Le travail de réalisateur, outre le choix des archives, la mise en récit, consiste en une vaste opération de montage des images. J'ai eu la chance d'avoir deux monteurs exceptionnels, Barthélémy Vieillot et Bertrand Collard, qui m'ont grandement aidés dans cette aventure : nous avions plus de 140 heures d'images à choisir et organiser.
Et puis il y a eu aussi une étape nouvelle pour moi : la colorisation des images noir et blanc. Il faut savoir que sur le fond iconographique de la guerre d'Algérie, environ un quart des images d'origine sont en couleurs. Il fallait donc pour harmoniser l'ensemble et rendre le film attractif pour le jeune public donner de la couleur.
J'ai utilisé cet outil de la colorisation comme pour une fiction : choisir les couleurs en fonction de la pertinence historique et de la justesse artistique.
Expérience humaine inédite pour vous. Vous en sortez comment ?
J'en sors très enrichi. Historiquement, humainement. Effrayé aussi par le niveau de violence déployé de part et d'autre. J'ai été aussi marqué par le gâchis humain, le cynisme politique, la fureur déployée de toutes parts.
J'avais une connaissance superficielle du conflit, comme la majorité des français. Plongé pendant près d'un an dans les documents, les images, les écrits, les échanges avec Benjamin Stora, m'ont permis d'appréhender la complexité, de comprendre, de me passionner pour cette histoire, ses origines et ses conséquences.

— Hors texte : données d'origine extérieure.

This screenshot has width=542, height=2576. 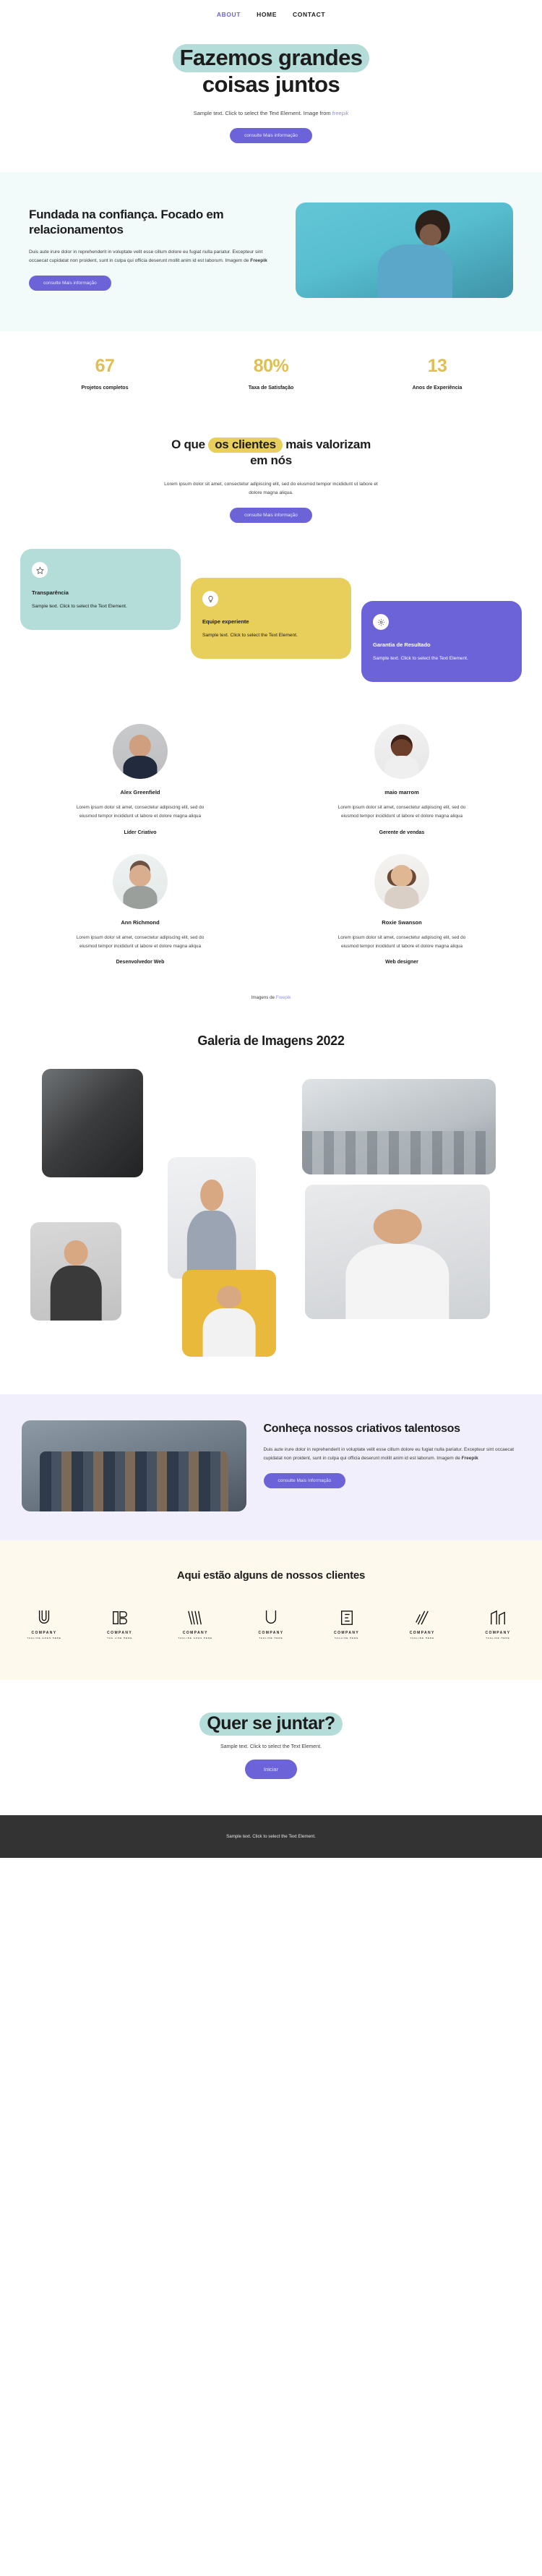 I want to click on client-tagline: TAG LINE HERE, so click(x=120, y=1638).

J'ai découvert, en parlant autour de moi, que la guerre d'Algérie n'était pas une « langue morte ». Je veux dire par là qu'il a y des périodes de l'histoire qui n'ont plus de prise sur notre époque. Ce n'est pas le cas de cette guerre. Les français vivent dans un système politique et institutionnel issus de cette période, la Vème République. Et puis il y a l'héritage humain. Tous ceux qui l'ont vécu et qui sont encore là et leurs enfants à qui ils n'ont pas beaucoup parlé.
J'espère que la diffusion de ce film, à une heure de grande écoute, permettra de déclencher de l'échange, de la parole.